Upon the completion of his Stone Harbor summer cottage in 1917, the Cape May County Times printed a small note in its issue of March 16: “The very pretty cottage at 92nd Street and Sunset Drive is for Oscar M. Hokanson of the Bailey Building, Philadelphia, and is to be named ‘Rufwud.’ The cost is given as about $3,500.”

 

Chris and Lynn Brown are front and center with their Stone Harbor playmates on the steps of Rufwud Cottage, circa 1943.

 

In his historical remembrances for the Stone Harbor Museum, Hokanson’s great nephew Christopher P. Brown wrote about his summer childhood memories at Rufwud Cottage, beginning in 1940.

 

He recalled eating fish that Hokanson caught at the bulkhead at the bay end of 93rd Street or out at sea, as Hokanson was an avid fisherman. “Aunt Bess” (Hokanson’s wife) would spend hours needlepointing seat covers, while the children would pass time playing cards, checkers and dominoes.

 

Brown also wrote of vivid memories of the 1944 hurricane, when his mother, Katherine, and cook Helen T. Elliott rushed around and placed pots under the leaks in Rufwud Cottage, “emptying them as fast as they could. The cottage swayed like a sailing vessel and windows were blown out.”

 

Rufwud Cottage, circa 1916. The man on the left is possibly Oscar M. Hokanson.

 

Before 1949, the year when electricity was installed on the second floor of Rufwud, candles were carried to bed at night, he recalled.

 

“Rufwud Cottage had five bedrooms, most separated by rattling, half-inch thick board walls, in a house of about 1,200 square feet,” wrote Brown. “Three generations felt right at home living on top of each other, because, of course, it was only a seashore cottage.
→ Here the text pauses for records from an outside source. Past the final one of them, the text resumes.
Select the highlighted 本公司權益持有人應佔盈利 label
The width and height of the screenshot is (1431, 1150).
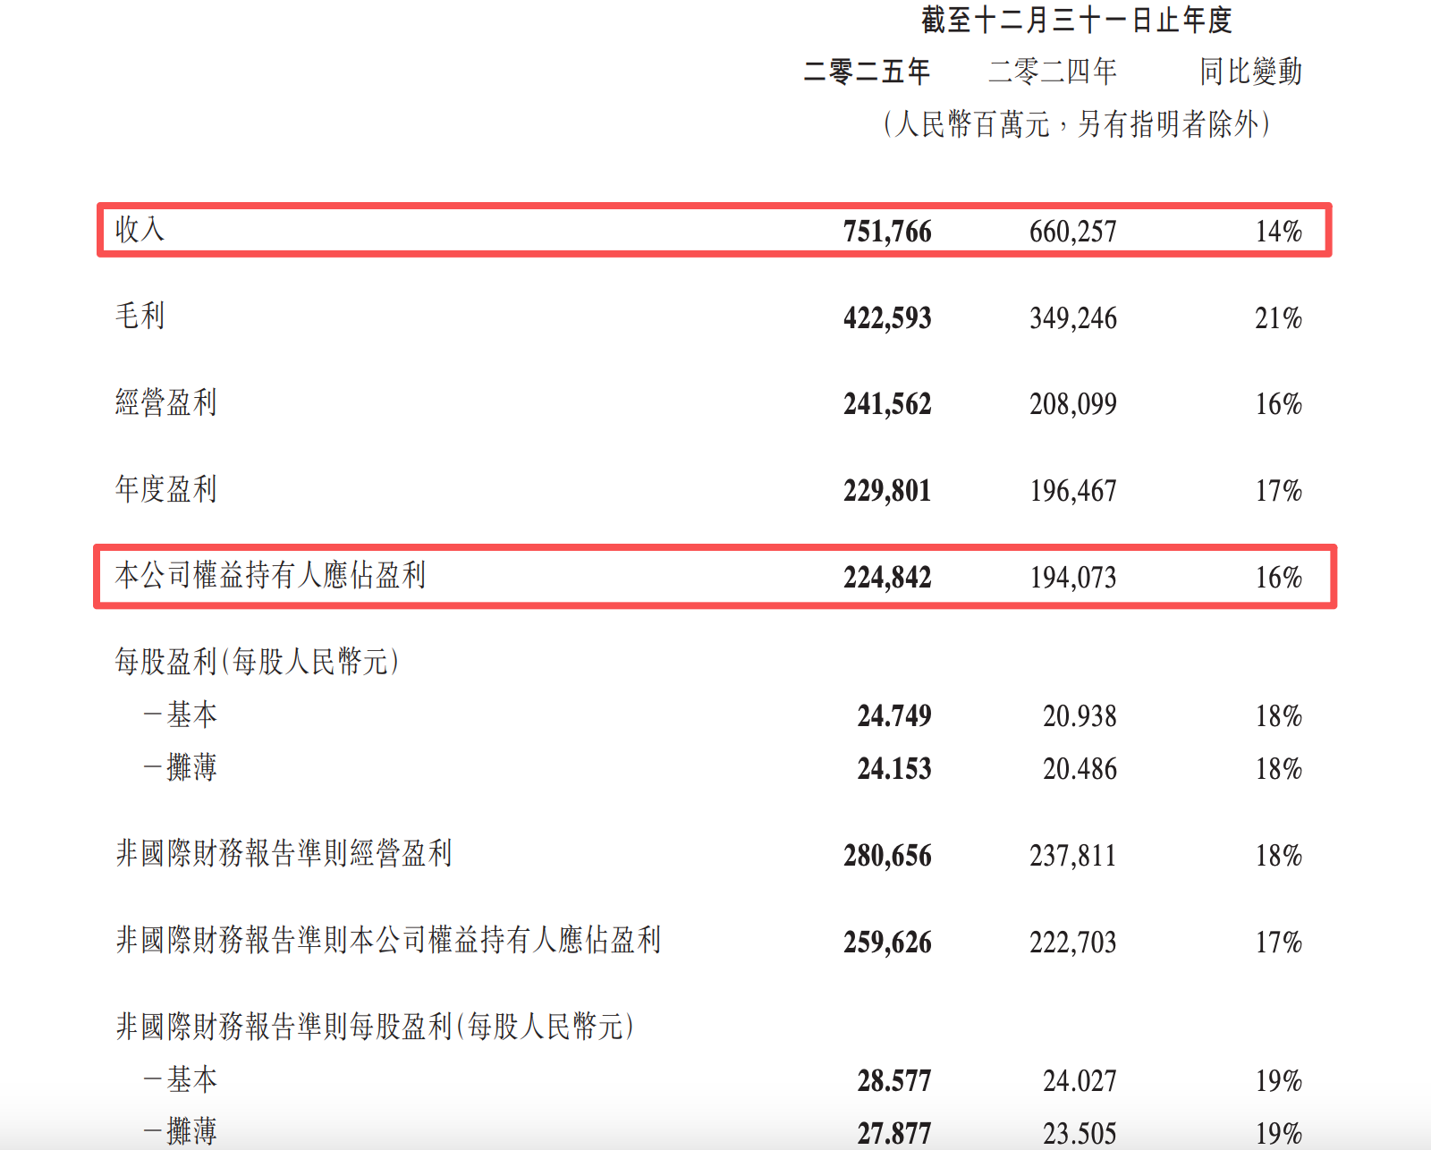(270, 576)
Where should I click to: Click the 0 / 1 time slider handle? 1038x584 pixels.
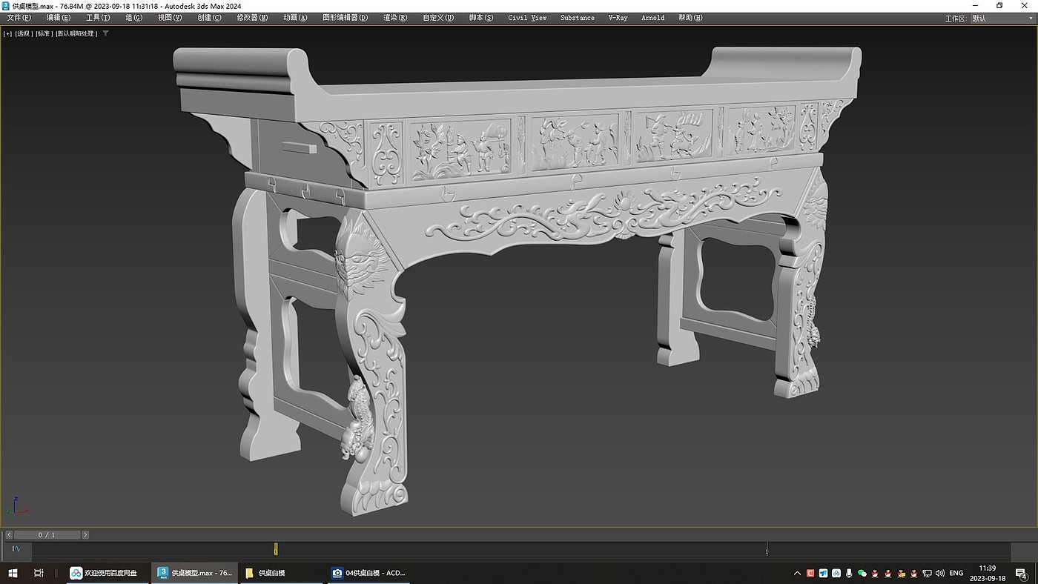pos(46,534)

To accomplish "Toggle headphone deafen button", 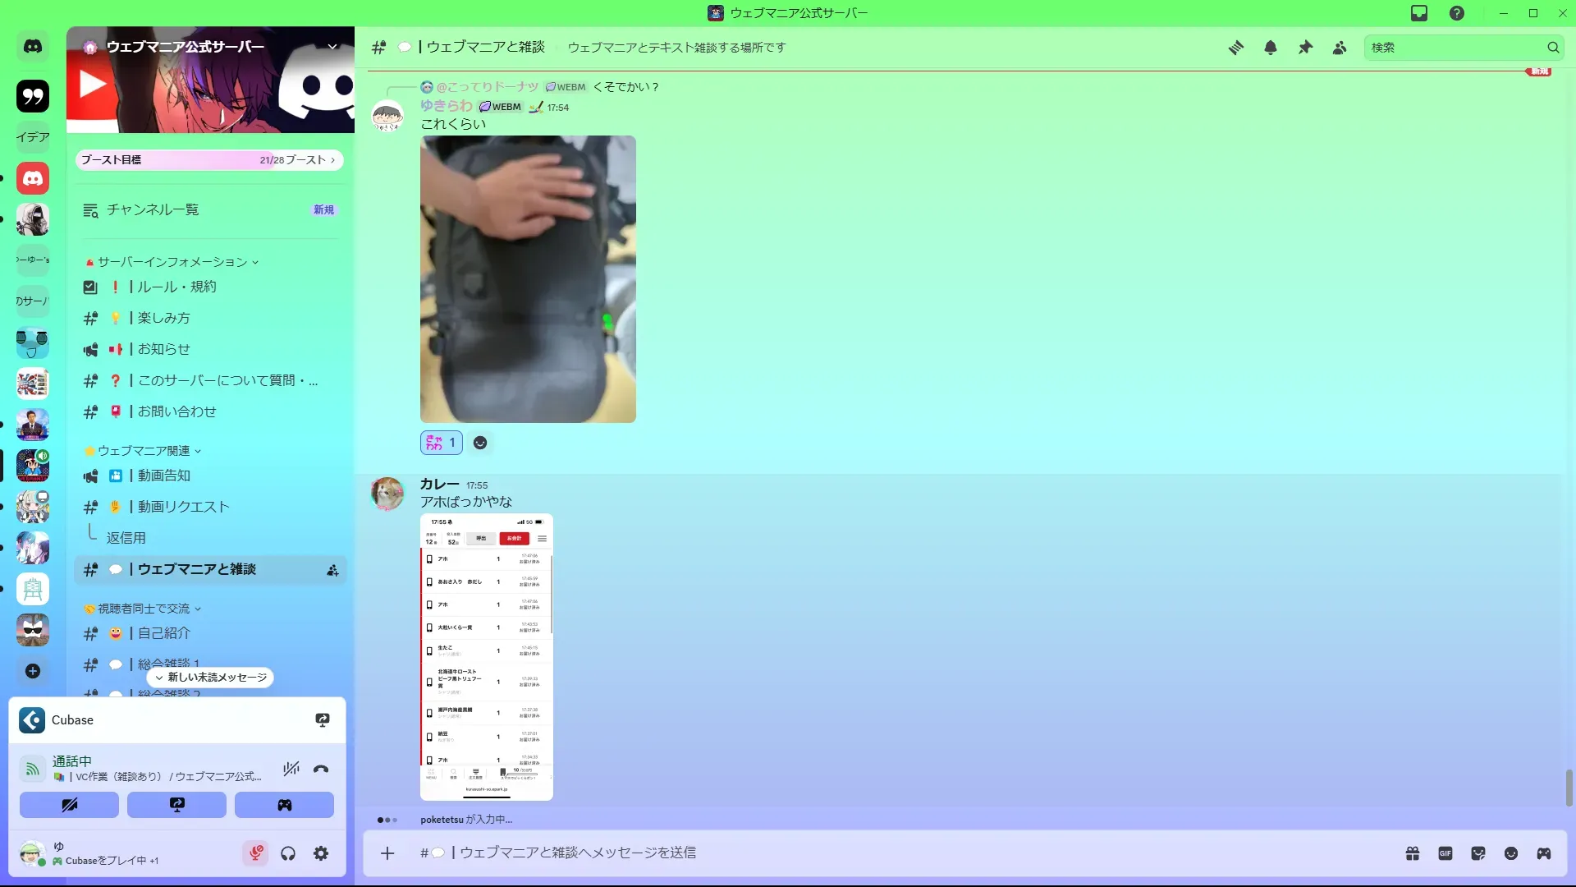I will [288, 853].
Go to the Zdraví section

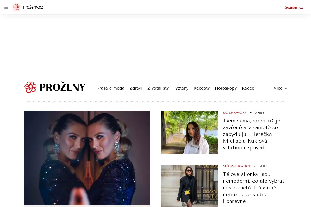[x=136, y=88]
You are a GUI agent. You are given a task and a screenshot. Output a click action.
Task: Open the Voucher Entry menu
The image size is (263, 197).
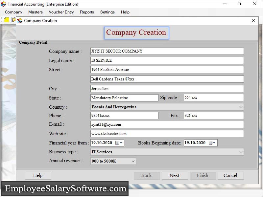(x=61, y=12)
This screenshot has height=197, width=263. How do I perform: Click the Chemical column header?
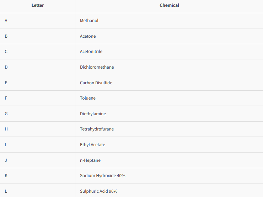(169, 5)

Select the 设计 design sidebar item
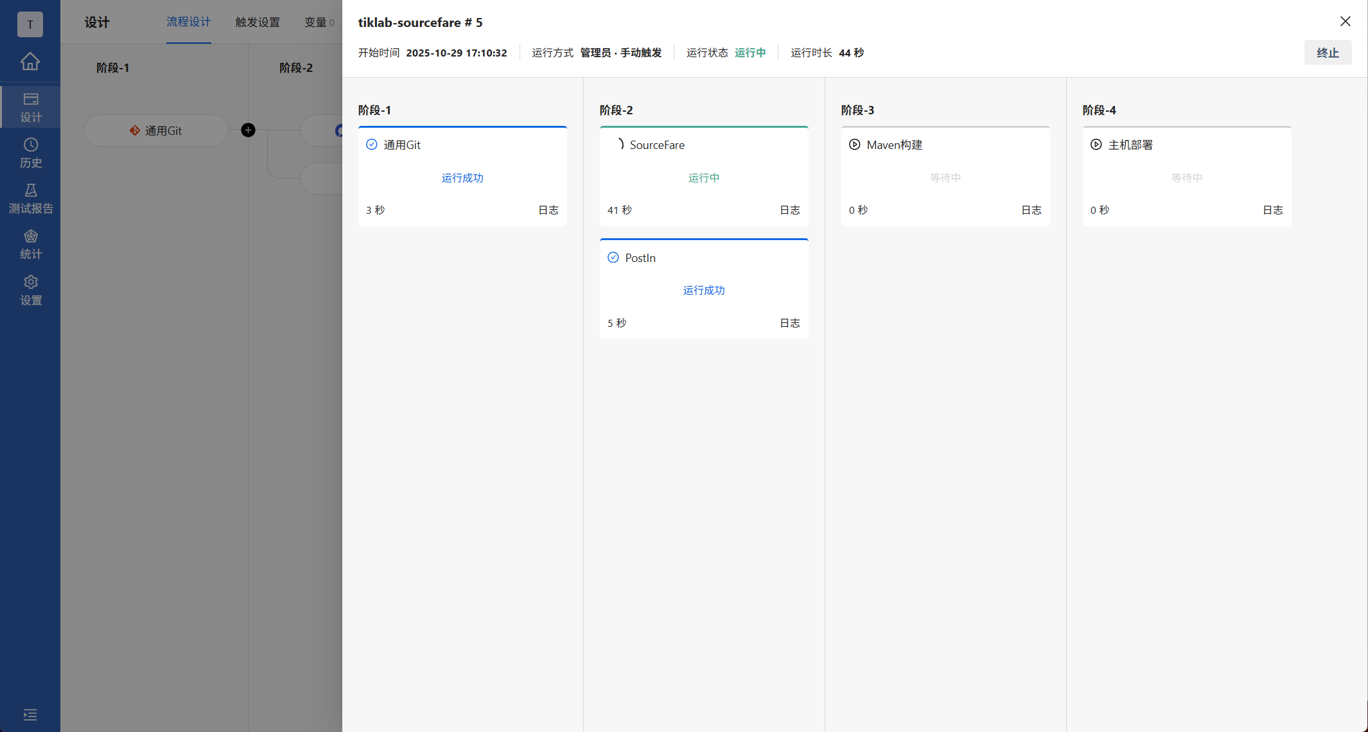click(30, 107)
The outside walls of the cottage had no studs, made simply with clapboard nailed to upright planks; precluding insulation between the walls ... at the end of the season, newspaper was draped over the pictures and mirrors and sheets over the furniture.”

 

Although the Hokanson and Brown family no longer own Rufwud Cottage, it still stands as a unique, historic home, and a reminder of a time gone by.